如發生痛性結節,一般采用綜合治療,如用普魯卡因加醋酸氫化可的氫化可的松或糜蛋白酶做局部浸潤封閉。
感染性結節還可加抗菌藥物局部封閉。
若經各種治療長期不愈者,可考慮手術切除。
4.附睪郁積術后短期內附睪可能稍有腫大疼痛,一般幾天后即可自行消失。
若手術1個月以后,附睪繼續腫大,疼痛加重,可沿精索向上放射至小腹或腰部,并于性交或勞累后加重。
檢查發現附睪尾部、頭部或全部增大,表面光滑,張力高,近附睪端輸精管也增粗,則為附睪郁積。

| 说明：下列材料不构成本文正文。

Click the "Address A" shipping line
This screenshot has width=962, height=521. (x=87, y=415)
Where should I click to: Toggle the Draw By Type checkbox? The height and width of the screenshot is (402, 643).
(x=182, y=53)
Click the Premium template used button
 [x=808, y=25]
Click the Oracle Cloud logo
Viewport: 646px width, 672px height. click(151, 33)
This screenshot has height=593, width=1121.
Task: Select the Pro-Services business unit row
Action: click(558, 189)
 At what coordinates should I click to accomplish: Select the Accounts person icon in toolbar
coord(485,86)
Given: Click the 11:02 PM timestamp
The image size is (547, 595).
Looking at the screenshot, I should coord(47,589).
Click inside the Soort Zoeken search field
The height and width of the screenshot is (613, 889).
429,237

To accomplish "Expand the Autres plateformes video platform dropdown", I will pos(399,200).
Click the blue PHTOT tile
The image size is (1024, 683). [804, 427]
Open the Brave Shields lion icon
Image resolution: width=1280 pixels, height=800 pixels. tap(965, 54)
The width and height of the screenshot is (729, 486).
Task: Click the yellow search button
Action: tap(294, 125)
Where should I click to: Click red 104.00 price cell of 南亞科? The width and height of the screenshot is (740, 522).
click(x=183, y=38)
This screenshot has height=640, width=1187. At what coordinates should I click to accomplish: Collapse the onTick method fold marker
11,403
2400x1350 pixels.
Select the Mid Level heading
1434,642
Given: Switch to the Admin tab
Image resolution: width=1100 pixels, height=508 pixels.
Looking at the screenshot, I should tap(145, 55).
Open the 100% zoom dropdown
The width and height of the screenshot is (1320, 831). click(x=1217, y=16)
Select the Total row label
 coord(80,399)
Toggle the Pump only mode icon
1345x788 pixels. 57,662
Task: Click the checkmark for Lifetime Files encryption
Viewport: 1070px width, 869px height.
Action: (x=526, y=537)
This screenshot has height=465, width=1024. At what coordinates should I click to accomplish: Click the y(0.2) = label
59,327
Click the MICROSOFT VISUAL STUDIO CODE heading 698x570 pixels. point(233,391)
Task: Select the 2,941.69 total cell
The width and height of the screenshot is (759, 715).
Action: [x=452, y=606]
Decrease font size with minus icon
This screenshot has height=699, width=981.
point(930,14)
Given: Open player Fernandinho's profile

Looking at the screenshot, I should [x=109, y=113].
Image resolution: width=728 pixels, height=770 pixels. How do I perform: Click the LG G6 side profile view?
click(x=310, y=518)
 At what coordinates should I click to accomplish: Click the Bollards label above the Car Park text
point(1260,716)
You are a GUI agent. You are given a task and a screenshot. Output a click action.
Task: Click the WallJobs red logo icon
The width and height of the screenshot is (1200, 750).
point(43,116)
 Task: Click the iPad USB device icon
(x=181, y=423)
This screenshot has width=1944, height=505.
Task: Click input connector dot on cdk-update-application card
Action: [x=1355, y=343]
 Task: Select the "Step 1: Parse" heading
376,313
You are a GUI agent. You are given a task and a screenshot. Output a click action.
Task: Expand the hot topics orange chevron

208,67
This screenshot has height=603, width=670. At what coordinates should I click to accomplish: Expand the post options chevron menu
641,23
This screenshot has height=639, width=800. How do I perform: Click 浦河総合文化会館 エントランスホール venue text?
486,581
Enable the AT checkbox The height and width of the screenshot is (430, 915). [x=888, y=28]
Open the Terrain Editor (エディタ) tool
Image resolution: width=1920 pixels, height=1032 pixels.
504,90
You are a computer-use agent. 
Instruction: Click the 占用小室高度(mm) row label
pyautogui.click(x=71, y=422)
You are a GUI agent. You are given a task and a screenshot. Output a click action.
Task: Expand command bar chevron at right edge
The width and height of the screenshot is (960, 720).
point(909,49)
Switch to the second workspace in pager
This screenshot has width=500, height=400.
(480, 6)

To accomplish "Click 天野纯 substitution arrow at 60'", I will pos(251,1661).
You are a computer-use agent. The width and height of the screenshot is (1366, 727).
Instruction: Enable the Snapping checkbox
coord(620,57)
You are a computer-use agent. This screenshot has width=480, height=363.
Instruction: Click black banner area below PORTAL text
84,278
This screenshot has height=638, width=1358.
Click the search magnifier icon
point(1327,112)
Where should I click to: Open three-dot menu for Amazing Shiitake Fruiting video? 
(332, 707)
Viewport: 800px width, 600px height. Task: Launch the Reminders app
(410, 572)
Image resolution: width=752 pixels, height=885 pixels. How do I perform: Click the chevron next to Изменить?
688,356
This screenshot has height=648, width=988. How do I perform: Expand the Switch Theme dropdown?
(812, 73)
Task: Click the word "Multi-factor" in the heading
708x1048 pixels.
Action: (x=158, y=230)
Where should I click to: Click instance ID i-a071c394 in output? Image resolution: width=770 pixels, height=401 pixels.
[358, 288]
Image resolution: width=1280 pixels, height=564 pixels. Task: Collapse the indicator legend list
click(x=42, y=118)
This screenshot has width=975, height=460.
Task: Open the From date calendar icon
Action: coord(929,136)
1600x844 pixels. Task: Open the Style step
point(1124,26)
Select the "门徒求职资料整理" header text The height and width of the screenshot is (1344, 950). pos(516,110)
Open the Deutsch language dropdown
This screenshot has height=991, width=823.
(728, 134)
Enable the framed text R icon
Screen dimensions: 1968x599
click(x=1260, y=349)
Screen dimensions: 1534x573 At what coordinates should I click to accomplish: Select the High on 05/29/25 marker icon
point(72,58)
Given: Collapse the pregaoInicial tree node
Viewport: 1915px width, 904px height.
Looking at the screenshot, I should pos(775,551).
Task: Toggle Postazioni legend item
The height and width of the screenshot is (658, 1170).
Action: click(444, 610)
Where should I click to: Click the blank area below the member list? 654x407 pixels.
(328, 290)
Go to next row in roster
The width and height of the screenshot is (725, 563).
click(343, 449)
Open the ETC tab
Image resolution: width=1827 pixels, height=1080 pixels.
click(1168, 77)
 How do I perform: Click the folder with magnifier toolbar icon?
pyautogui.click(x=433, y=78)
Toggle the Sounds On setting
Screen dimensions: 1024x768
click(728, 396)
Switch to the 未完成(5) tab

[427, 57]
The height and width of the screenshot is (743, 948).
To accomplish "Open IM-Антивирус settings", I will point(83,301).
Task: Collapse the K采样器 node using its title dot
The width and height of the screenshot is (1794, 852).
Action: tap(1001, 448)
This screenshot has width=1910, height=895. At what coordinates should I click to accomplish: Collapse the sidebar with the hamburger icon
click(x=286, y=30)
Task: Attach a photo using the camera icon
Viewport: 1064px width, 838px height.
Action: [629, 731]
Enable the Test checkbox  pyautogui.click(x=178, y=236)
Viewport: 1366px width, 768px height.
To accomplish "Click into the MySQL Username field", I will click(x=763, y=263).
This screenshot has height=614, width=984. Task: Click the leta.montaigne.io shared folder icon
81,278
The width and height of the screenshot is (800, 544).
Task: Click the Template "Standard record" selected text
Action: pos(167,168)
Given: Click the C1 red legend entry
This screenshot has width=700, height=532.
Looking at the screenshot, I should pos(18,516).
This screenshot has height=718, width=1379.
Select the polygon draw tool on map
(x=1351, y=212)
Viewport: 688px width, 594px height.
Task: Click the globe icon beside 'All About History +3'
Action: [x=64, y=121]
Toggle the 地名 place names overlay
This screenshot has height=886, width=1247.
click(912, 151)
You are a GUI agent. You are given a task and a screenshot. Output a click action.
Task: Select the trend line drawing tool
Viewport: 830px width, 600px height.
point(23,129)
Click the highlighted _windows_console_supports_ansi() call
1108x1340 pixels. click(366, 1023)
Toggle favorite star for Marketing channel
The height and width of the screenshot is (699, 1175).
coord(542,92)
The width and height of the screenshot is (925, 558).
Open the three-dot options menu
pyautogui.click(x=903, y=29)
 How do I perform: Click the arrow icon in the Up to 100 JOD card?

引起的原因有結扎術后附睪管內精液不斷郁積、管腔內壓力繼續增高,以致附睪管自行破裂,形成精子肉芽腫;
附睪感染或手術損傷使局部血液供應減少,影響附睪的吸收功能。
如發生附睪郁積,一般先行非手術治療,如用提睪帶托起陰囊、避免性交過頻、應用女性激素、精索附睪封閉、熱敷及理療等。
若經長期反復治療不愈者,可考慮附睪切除或輸精管吻合。
5.性功能障礙原因有受術者對輸精管結扎術與性功能之間的關系缺乏認識而引起的心理障礙;
器質性病變,如術后出血、感染、痛性結節、附睪郁積、前列腺炎、精囊炎及全身其他慢性疾病;
由于年齡的增長和健康的差異等。
性功能障礙者,如為器質性病變要進行積極治療,非器質性病變者進行精神治療和藥物治療,亦可考慮行輸精管吻合術。
6.再生育引起原因有術中未行殺精藥物精囊灌注,術后殘余精子未排空而過早放棄避孕措施;
手術誤扎其他組織,而漏扎輸精管;
先天性輸精管重復畸形。
精液常規檢查確有精子,應重新結扎輸精管。